Predictably, the departure of key players behind and in front of the camera led
to diminishing returns for the movie’s first sequel, The Bad News Bears in Breaking Training. Written by Paul Brickman
(who later wrote and directed Risky
Business), Breaking Training is enervated
and overly sweet but basically palatable. The story focuses on Kelly (still
played by Haley) and his estranged dad, Mike (William Devane), who takes over
as the Bears’ coach. Mike tries to rally the team for a big exhibition game at
the Houston Astrodome, and a combination of formulaic plot elements and
unwelcome sentimentality makes Breaking
Training feel second-rate. Wasn’t eschewing the cheap emotionalism of traditional
sports movies the point of the original film? Still, the interplay between the
misfit kids, most of whom are played by the same actors, remains enjoyable, so
group scenes are fun to watch.
In fact, Breaking
Training is a near-masterpiece compared to the final theatrical film of the
original series, The Bad News Bears Go to
Japan. Although original screenwriter Bill Lancaster returned for this
entry, the gimmick of the Bears getting exploited by a slick promoter (Tony
Curtis) feels forced, as does the uninteresting romantic subplot involving
Kelly (once more played by Haley) and a pretty Japanese teenager. Even the
game-time jokes start to feel tired by this point, so Japan is to be avoided by those who wish to leave their memories of
the first picture untouched. The franchise soldiered on when CBS broadcast one
season of a Bad News Bears TV series
in 1979–1980, with Jack Warden playing Matthau’s old role of Morris
Buttermaker. Then, in 2005, the Bears returned for director Richard Linklater’s
pointless remake of the original film, with Billy Bob Thornton becoming the
third actor to play Buttermaker.
The
Bad News Bears: RIGHT ON
The
Bad News Bears in Breaking Training: FUNKY
The
Bad News Bears Go to Japan: LAME
Watching this movie as a jaded adult, I could not help noticing the bizarre and unnerving sexualization of the children in many films of this genre, the 70s "kids" films.
ReplyDeleteIf you watch a lot of 70s flicks, you'll find plenty of "buddy" films: social misfit adult male paired with innocent wide eyed small boy, but sometimes small girl.
In one scene, Amanda (O'Neal) mentions one of her school friends quote "is on the pill, at 13!" as if it's no big deal... O'Neal goes out on a "date" with the cool kid (Kelly) she's what, 12? She looks forward to "getting her first bra" while she waits, alone(!) in a rather deserted spot off the highway selling Maps to Stars Homes. She gets interrupted by her mother's ex husband (Matthau, who drinks WHILE he drives in every scene) as he begs O'Neal to join his rag tag team.
Basically, I felt it was just another one of those typical 70s films that under the radar had sexual scenes and jokes that in real life would be not only inappropriate, but downright creepy-especially the adult drunk man taking O'Neal out without any type of supervision or knowledge of her parents- in fact, where WERE her parents during the entire film!

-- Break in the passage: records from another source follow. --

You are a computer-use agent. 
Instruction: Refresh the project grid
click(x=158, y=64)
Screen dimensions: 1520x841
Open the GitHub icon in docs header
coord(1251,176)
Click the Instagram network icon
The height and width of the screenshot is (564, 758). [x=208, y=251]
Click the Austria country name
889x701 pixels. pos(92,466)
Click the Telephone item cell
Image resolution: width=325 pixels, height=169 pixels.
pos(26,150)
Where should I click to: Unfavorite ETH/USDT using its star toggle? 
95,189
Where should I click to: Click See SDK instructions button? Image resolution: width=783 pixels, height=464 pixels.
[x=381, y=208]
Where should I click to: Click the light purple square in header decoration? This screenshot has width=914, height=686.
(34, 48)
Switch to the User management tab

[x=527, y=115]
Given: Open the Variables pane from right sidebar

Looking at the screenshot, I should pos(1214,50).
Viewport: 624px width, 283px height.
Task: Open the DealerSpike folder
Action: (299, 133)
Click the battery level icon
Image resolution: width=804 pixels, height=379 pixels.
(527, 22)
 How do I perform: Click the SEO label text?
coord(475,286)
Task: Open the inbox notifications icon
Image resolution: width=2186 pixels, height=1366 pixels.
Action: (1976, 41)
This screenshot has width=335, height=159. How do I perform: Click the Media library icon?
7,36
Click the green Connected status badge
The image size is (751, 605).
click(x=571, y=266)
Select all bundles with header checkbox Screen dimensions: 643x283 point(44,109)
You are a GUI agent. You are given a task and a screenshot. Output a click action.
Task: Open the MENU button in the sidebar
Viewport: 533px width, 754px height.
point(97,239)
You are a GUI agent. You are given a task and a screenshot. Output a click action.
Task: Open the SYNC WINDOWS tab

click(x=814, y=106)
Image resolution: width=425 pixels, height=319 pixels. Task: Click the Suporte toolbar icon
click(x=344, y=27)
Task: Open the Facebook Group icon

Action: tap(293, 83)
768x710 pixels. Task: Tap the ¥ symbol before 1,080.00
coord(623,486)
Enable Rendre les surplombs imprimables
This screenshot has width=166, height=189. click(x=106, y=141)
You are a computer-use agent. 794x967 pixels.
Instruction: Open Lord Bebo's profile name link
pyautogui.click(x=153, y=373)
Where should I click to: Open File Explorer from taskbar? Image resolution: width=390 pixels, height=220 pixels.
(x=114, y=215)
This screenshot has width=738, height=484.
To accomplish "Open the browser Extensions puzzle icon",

When I watched these movies as a child, there was just *something* under the radar I could not put my finger on, but left me uneasy. Something sinister, and weird. Watching it now as an adult, I figured it out.
Awesomely politically incorrect (PC wasn't invented yet) and funny as hell. I didn't pick up on anything sinister or weird.
ReplyDeleteIts amazing what some people will find in harmless old movies or television shows. I saw a post on social media once from someone who thought the original 'Star Trek' promoted homosexuality. I'd be very surprised if Gene Roddenberry had that in mind when he wrote the pilot or any subsequent episode.